> **Task details**: Reproduce the lines of the listing below word for word, starting at the line containing "You are a computer-use agent. Image resolution: width=622" and ending at the line containing "point(28,45)", with both of those lines included.

## begin Data rows

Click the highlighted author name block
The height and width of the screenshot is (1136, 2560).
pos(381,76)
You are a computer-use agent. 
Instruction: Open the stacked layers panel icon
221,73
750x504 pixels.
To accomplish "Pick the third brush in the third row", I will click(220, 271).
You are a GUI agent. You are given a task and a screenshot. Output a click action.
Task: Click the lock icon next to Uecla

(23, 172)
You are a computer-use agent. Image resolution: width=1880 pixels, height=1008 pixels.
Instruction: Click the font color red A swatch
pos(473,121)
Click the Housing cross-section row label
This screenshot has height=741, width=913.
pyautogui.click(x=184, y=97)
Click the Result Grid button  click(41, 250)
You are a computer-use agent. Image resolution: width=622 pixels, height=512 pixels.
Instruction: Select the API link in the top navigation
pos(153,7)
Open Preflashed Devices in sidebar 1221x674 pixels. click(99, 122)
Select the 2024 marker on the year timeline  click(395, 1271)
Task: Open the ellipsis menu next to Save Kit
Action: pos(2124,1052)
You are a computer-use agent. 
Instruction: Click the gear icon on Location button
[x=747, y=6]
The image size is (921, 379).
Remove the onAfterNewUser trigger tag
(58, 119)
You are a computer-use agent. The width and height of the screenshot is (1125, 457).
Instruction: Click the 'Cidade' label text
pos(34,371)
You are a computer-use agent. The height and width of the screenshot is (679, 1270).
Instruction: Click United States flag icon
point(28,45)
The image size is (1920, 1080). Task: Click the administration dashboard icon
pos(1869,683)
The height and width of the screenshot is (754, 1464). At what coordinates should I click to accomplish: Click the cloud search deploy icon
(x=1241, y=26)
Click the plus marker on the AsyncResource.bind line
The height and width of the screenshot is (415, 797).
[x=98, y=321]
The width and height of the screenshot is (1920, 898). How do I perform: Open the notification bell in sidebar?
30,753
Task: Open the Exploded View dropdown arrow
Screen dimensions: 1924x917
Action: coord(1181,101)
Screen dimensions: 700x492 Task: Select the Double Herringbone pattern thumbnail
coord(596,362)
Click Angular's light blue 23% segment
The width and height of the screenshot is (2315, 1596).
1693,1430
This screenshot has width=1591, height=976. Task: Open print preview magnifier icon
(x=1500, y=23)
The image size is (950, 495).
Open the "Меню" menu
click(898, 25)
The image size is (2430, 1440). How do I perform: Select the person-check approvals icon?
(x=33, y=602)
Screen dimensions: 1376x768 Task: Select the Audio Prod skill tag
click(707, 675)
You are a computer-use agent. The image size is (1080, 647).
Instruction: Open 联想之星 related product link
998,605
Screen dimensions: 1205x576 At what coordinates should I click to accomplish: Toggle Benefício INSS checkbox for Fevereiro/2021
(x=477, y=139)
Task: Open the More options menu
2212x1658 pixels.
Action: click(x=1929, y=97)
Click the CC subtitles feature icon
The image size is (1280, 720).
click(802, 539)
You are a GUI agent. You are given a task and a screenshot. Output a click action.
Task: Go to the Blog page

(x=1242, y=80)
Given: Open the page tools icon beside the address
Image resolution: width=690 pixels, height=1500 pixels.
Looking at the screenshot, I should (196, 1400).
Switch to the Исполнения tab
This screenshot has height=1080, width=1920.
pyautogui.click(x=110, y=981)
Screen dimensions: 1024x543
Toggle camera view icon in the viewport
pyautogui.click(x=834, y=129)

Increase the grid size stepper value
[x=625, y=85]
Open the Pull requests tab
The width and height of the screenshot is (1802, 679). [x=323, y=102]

## end Data rows

> **Output of the exercise**:
You are a computer-use agent. Image resolution: width=622 pixels, height=512 pixels.
Instruction: Select the API link in the top navigation
pos(153,7)
Open Preflashed Devices in sidebar 1221x674 pixels. click(99, 122)
Select the 2024 marker on the year timeline  click(395, 1271)
Task: Open the ellipsis menu next to Save Kit
Action: pos(2124,1052)
You are a computer-use agent. 
Instruction: Click the gear icon on Location button
[x=747, y=6]
The image size is (921, 379).
Remove the onAfterNewUser trigger tag
(58, 119)
You are a computer-use agent. The width and height of the screenshot is (1125, 457).
Instruction: Click the 'Cidade' label text
pos(34,371)
You are a computer-use agent. The height and width of the screenshot is (679, 1270).
Instruction: Click United States flag icon
point(28,45)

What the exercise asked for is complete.